» **WHAT TO PRODUCE**: Gather every line in the records below that contains the word "width".

Dataset items:
===============

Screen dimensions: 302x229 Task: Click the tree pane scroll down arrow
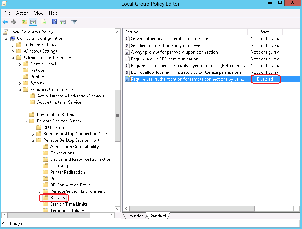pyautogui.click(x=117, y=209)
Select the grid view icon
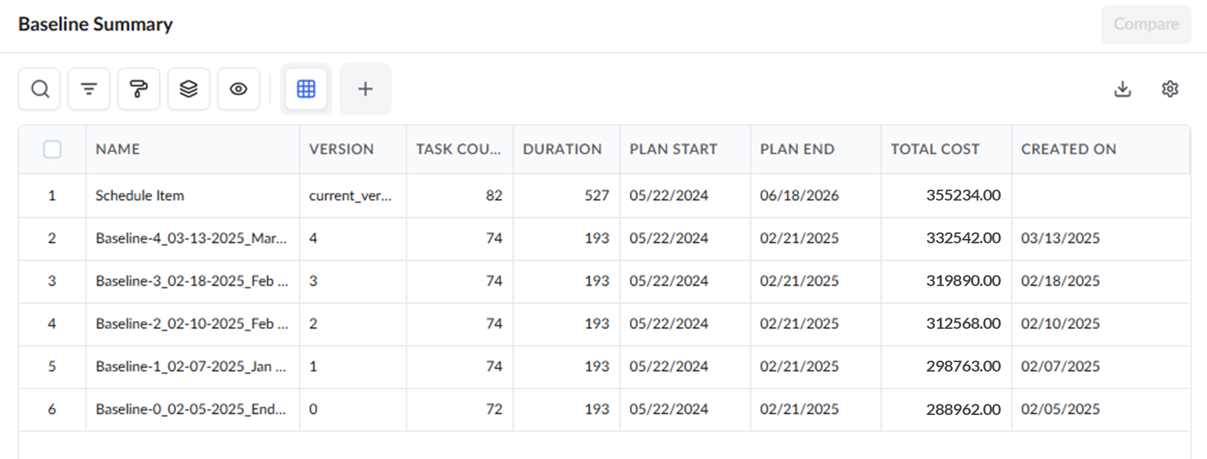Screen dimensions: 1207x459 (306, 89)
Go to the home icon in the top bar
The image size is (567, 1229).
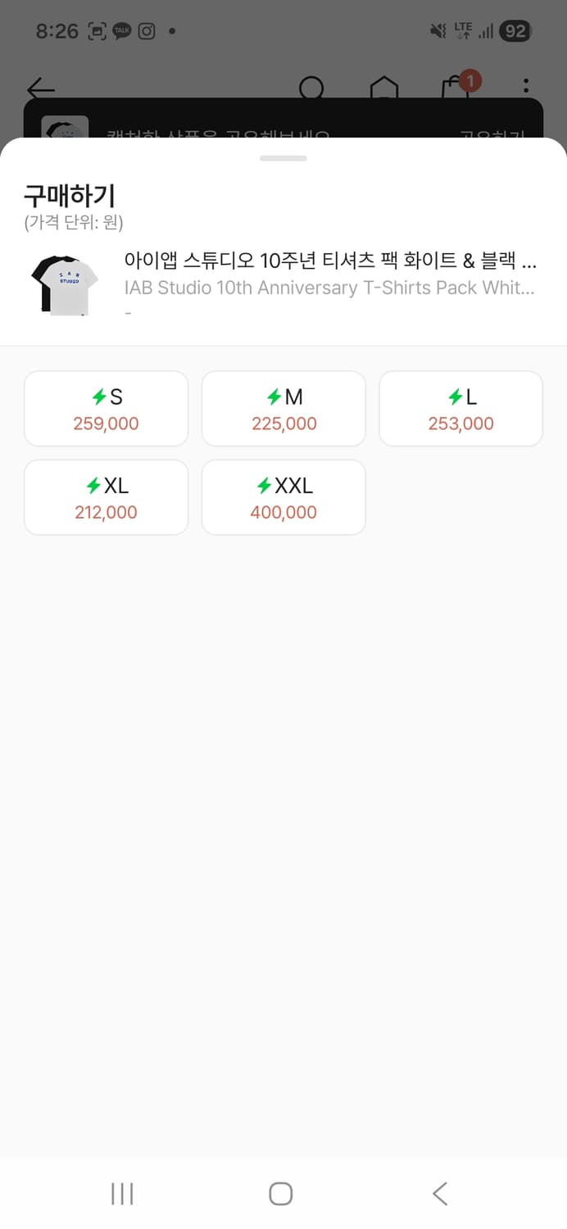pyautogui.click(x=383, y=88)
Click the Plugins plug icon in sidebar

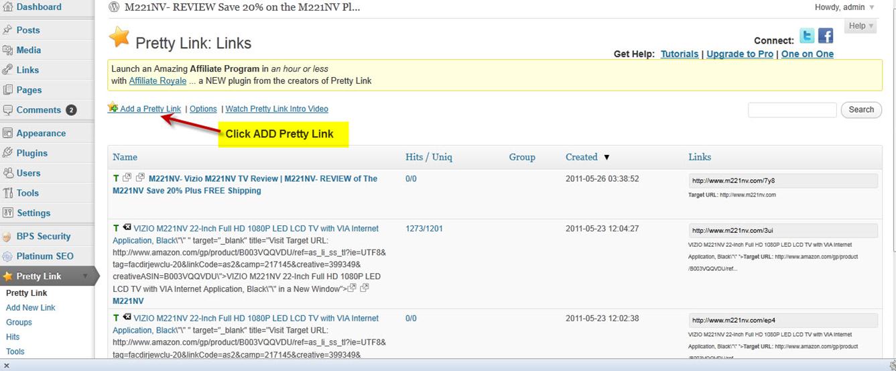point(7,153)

===============

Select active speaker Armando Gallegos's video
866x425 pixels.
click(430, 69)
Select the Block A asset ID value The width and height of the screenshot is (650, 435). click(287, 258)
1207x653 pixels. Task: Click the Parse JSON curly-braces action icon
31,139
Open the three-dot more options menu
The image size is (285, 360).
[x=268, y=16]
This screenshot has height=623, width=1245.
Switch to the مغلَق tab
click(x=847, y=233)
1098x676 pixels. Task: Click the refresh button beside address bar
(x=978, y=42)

===============

» **RESULT OF THE TASK**:
Select the Block A asset ID value The width and height of the screenshot is (650, 435). click(287, 258)
This screenshot has height=623, width=1245.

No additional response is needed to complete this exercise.